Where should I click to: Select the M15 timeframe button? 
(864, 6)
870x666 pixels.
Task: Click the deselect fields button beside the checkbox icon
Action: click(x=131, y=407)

*WHAT TO PRODUCE:* Print the listing in full, exactly as given.

*SOLUTION:*
Where should I click to: Select the M15 timeframe button? 
(864, 6)
870x666 pixels.
Task: Click the deselect fields button beside the checkbox icon
Action: click(x=131, y=407)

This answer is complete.